VIOLENT impacts from comets and other hurtling bodies can pepper planets and their moons with the molecular building blocks of life, new research suggests.

The high-speed collisions unleash intense shock waves that can turn simple organic compounds found in comets and on icy worlds into amino acids, which make proteins, cells and ultimately all living organisms.

The findings suggest that rather than being a purely destructive force, the impacts increase the chances of life originating and being widespread across our solar system.

“We know that impacts are very common in the solar system, because we can see the craters left behind on different planetary bodies,” said Zita Martins, an astrobiologist at Imperial College London. “If impacts occur then more complex molecules can be made, so these building blocks of life could be widespread throughout our solar system.”

Scientists have previously used computer models to demonstrate that shock waves could turn simple molecules found in icy comets, such as ammonia, carbon dioxide and methanol, into complex amino acids.

That work prompted researchers to test the idea by reconstructing celestial impacts in the laboratory.

Researchers at Imperial College and the University of Kent teamed up with Nir Goldman, a researcher at the US Lawrence Livermore National Laboratory, whose models showed that amino acids might be made in comet strikes.
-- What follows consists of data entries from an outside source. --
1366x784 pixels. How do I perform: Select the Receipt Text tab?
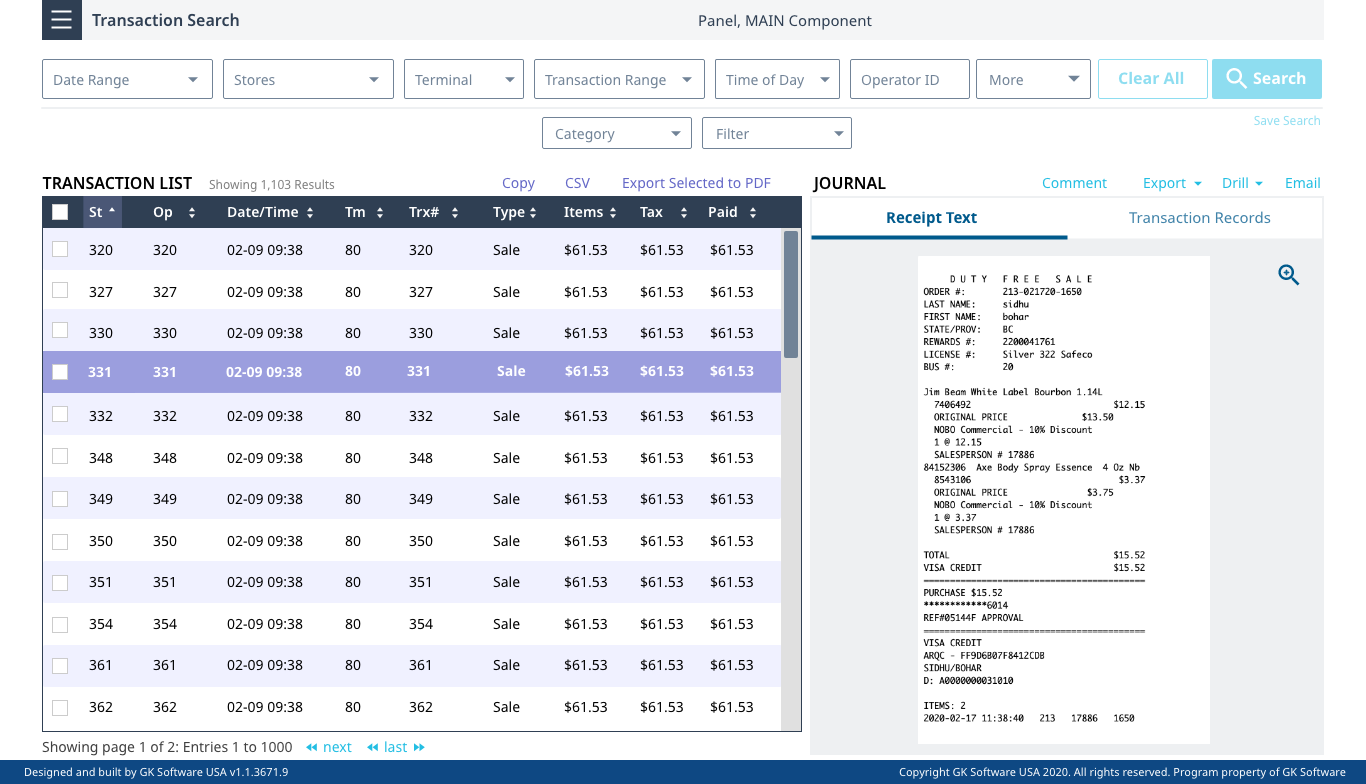point(931,218)
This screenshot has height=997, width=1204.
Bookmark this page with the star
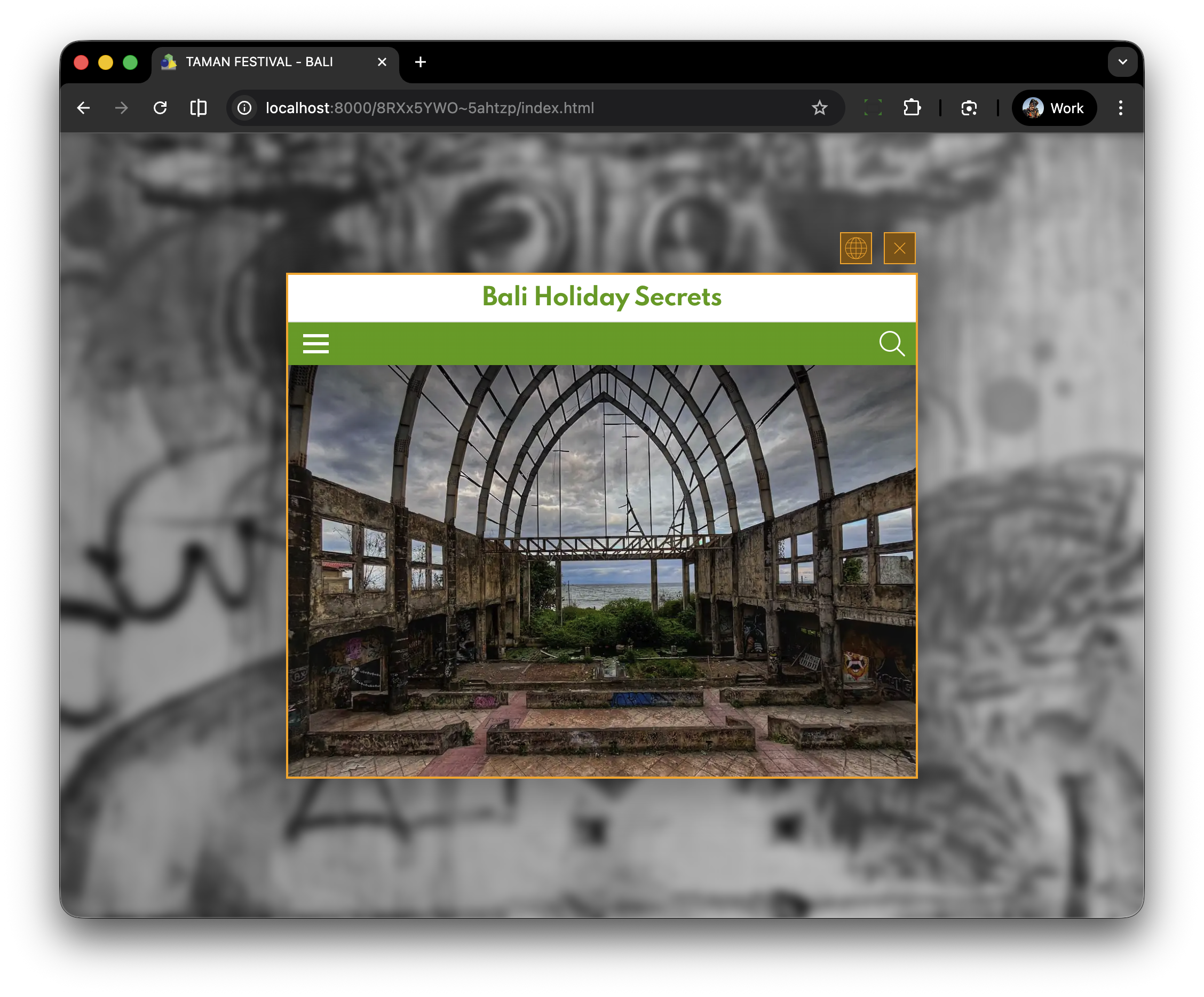[x=819, y=108]
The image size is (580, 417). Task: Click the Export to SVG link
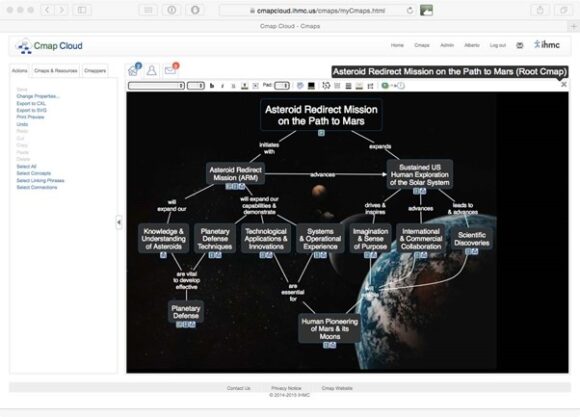pyautogui.click(x=31, y=110)
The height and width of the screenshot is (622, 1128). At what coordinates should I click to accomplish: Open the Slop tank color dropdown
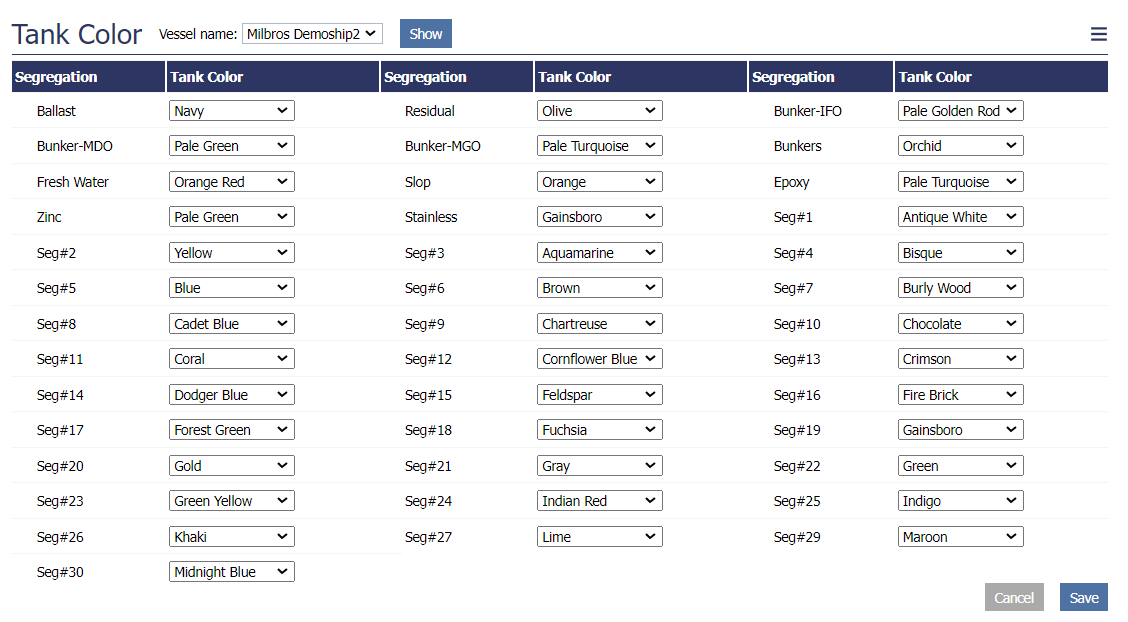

They made batches of ice mixture laced with ammonia, methanol and carbon dioxide to represent different compositions of comets.

Writing in the journal Nature Geoscience, the researchers show that an impact at around seven kilometres per second produced scores of amino acids in one ice mixture.

The impact creates an intense shock wave that fragments the simple compounds, which then recombine into amino acids, such as alanine and glycine. Among the roles they play in life, glycine is a neurotransmitter which is active in the brain stem and retina, while alanine is found in bacterial cell walls.

“Although there are other chemical paths that can generate amino acids, the one we describe can occur during an impact, where no special conditions, such as UV radiation, are required, if the initial ingredients are present,” said Mark Price, a co-author on the study at the University of Kent.

“The important implication is that the complex precursors to life, such as amino acids, are widespread, thus increasing the chances of life evolving elsewhere.

“What we have done is demonstrate a process that takes molecules that were present at the time of the birth of the solar system and made them into molecules that are required for life.

It’s like taking simple Lego bricks and sticking two together.

You are a long way from building a house, but it is a start.”